* start *

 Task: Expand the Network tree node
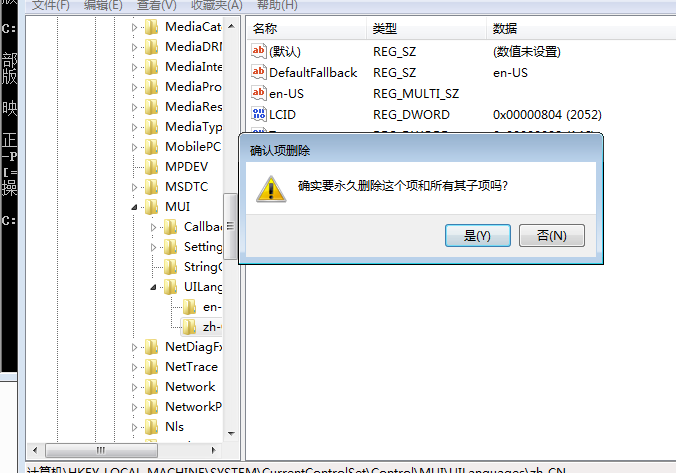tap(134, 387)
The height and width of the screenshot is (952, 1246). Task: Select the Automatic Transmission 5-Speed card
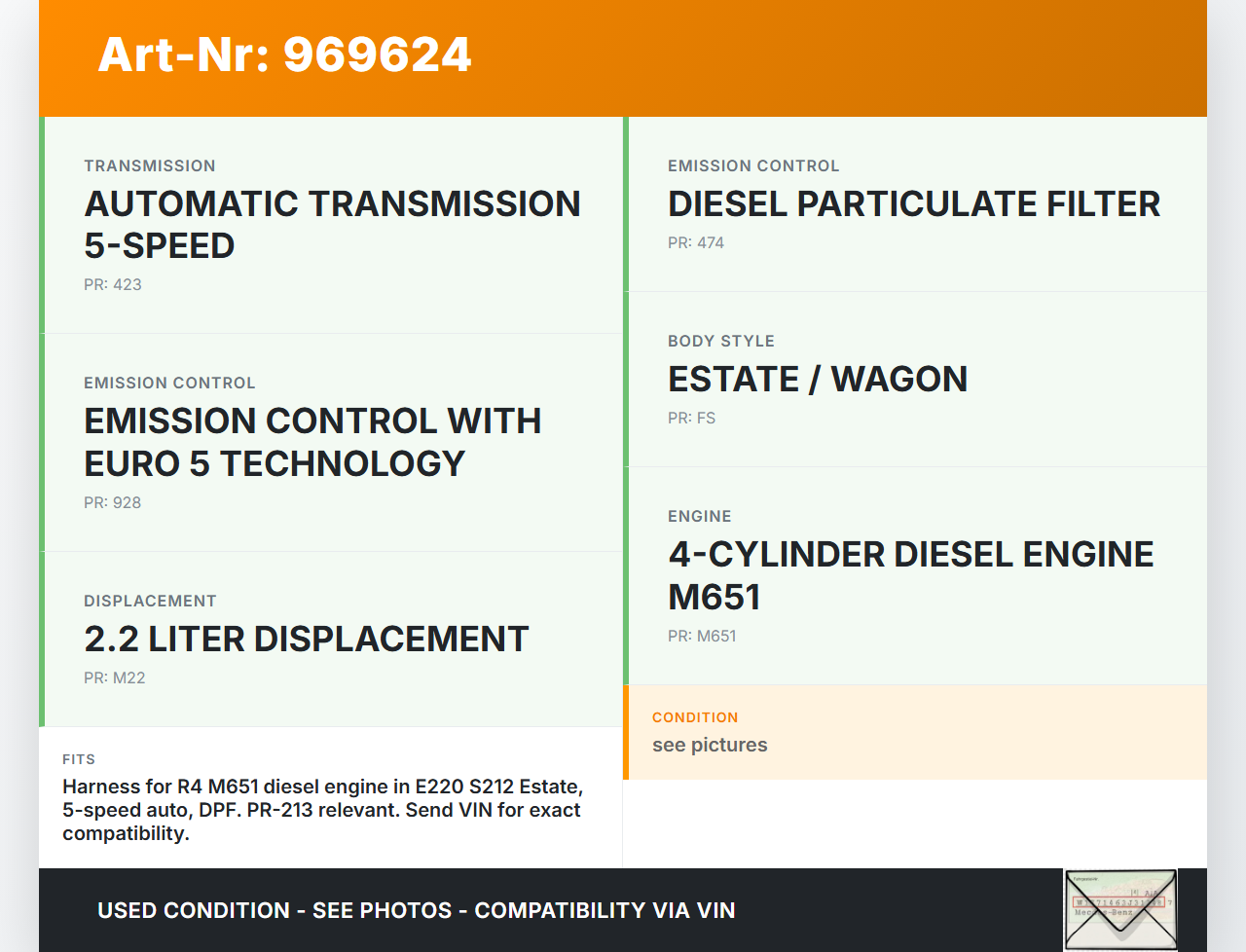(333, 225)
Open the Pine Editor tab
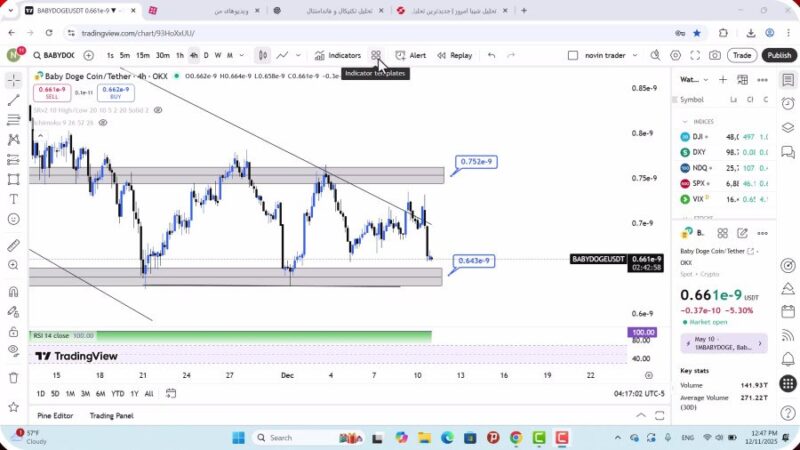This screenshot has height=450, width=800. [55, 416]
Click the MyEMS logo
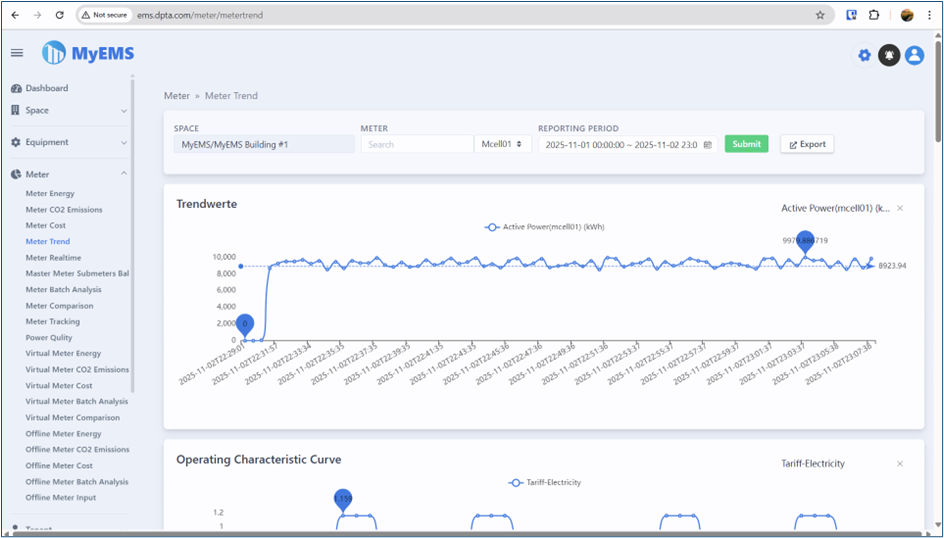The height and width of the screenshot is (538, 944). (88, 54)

* end *

• _DIRECTIVE_
Arrange every line of the items above into one numbered list, skipping blank lines and leaving out the pictures.

• _ANSWER IN FULL_
1.  Task: Expand the Network tree node
2. tap(134, 387)
3. The height and width of the screenshot is (952, 1246). Task: Select the Automatic Transmission 5-Speed card
4. (333, 225)
5. Open the Pine Editor tab
6. This screenshot has height=450, width=800. [55, 416]
7. Click the MyEMS logo
8. The height and width of the screenshot is (538, 944). (88, 54)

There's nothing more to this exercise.